Notturno è un profumo unico, molto originale, con una corposità notevole. 
Ti trasporta in questa bosco dove danzano  spiriti benevoli..c'è odore di terra, ma non pesante al punto da infastidire.. c'è odore di fiori ..ma appena accennati..  e poi arriva il sottile aroma di un incenso delicato e sensualissimo..che ti fa pensare di poter elevarti ad esperienze mistiche mai provate prima.

Immagine da : www.blog.libero.it

Mi sono spruzzata il profumo prima di pranzo. E mentre tornavo a casa, la sera,  in treno, dopo ore  di caldo e di sudore, era ancora sul braccio, a diffondere una soave magia. Stupendo.

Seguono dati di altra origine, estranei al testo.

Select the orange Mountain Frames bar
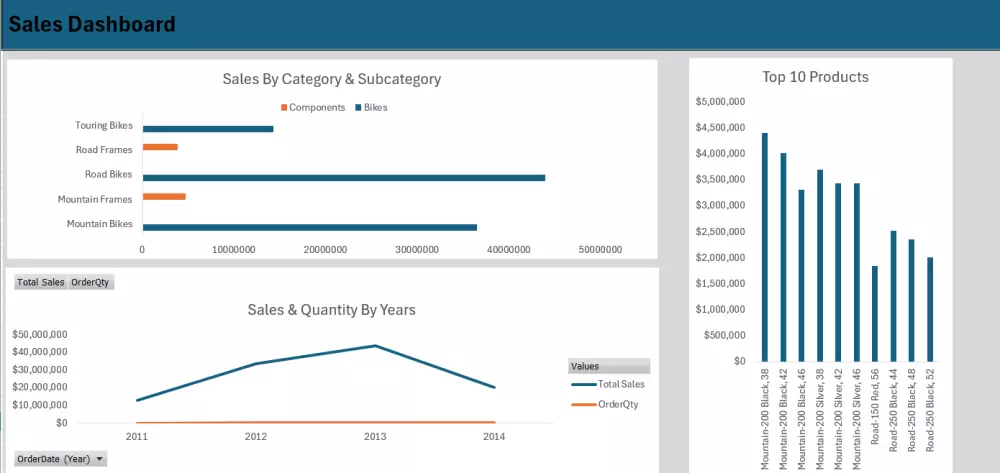point(164,197)
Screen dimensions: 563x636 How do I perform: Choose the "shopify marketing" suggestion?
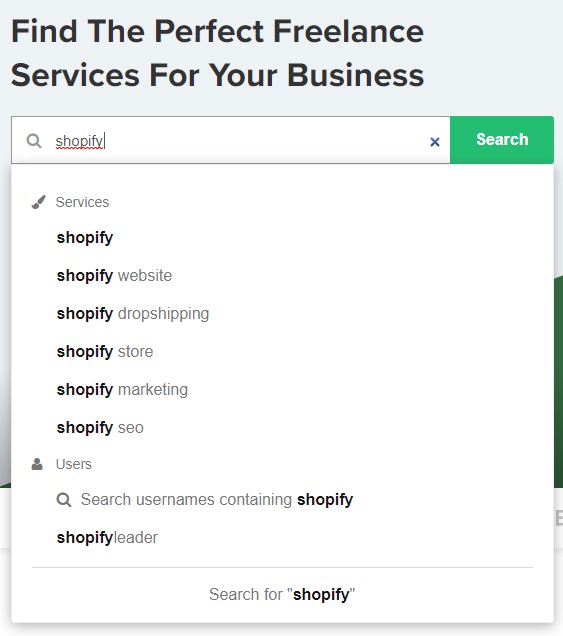click(x=122, y=390)
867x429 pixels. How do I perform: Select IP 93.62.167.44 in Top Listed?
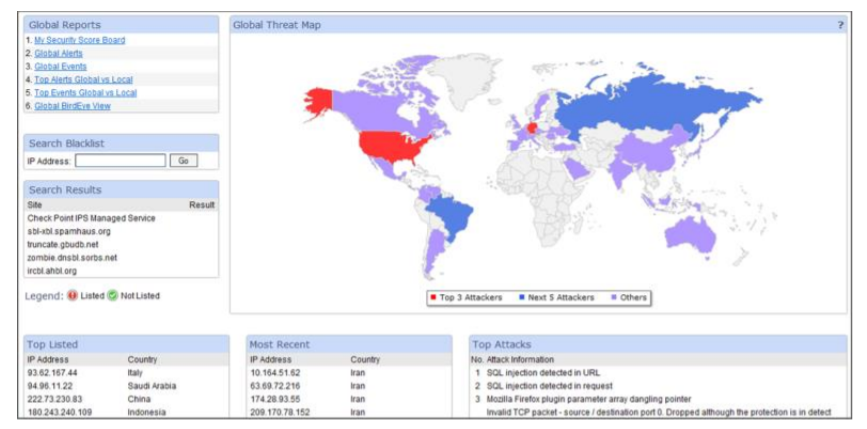click(x=52, y=372)
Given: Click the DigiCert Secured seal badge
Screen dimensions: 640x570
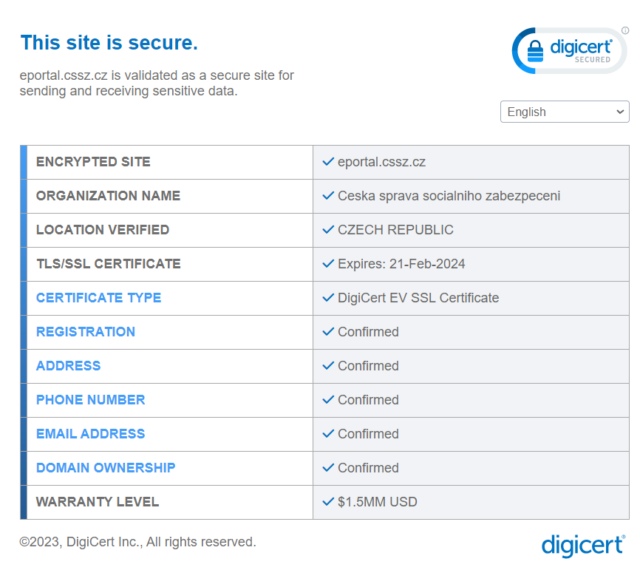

Ho visto che il web, ora, presenta vari servizi su Meo Fusciuni e il suo Notturno,  molto completi e ricchi di informazioni.  E io non nulla da aggiungere.
Ma quello che ci tenevo trasparisse da questo mio personale "racconto" su di lui è la bellezza di entrare in contatto con un Artista come Giuseppe ( Meo), con una persona ricca dentro, continuamente alla ricerca ( non ha importanza di cosa), generosa e spontanea, che non nasconde le sue emozioni, come la sua gioia di essere arrivato dove è arrivato, il suo entusiamo che, peraltro, è pure contagioso, che si ricorda di chi gli ha dimostrato simpatia ed amicizia (parlo di me..ad esempio), che vuole farti capire il suo mondo interiore per farti apprezzare completamente la creazione che ne è scaturita.. una persona vera....

E, in un mondo in cui sembra contare sempre più l'apparire che l'essere, Giuseppe diventa una "merce" assai preziosa e io mi auguro, con tutto il cuore, che si mantenga tale.

Grazie ancora, Giuseppe, per il tuo Notturno !!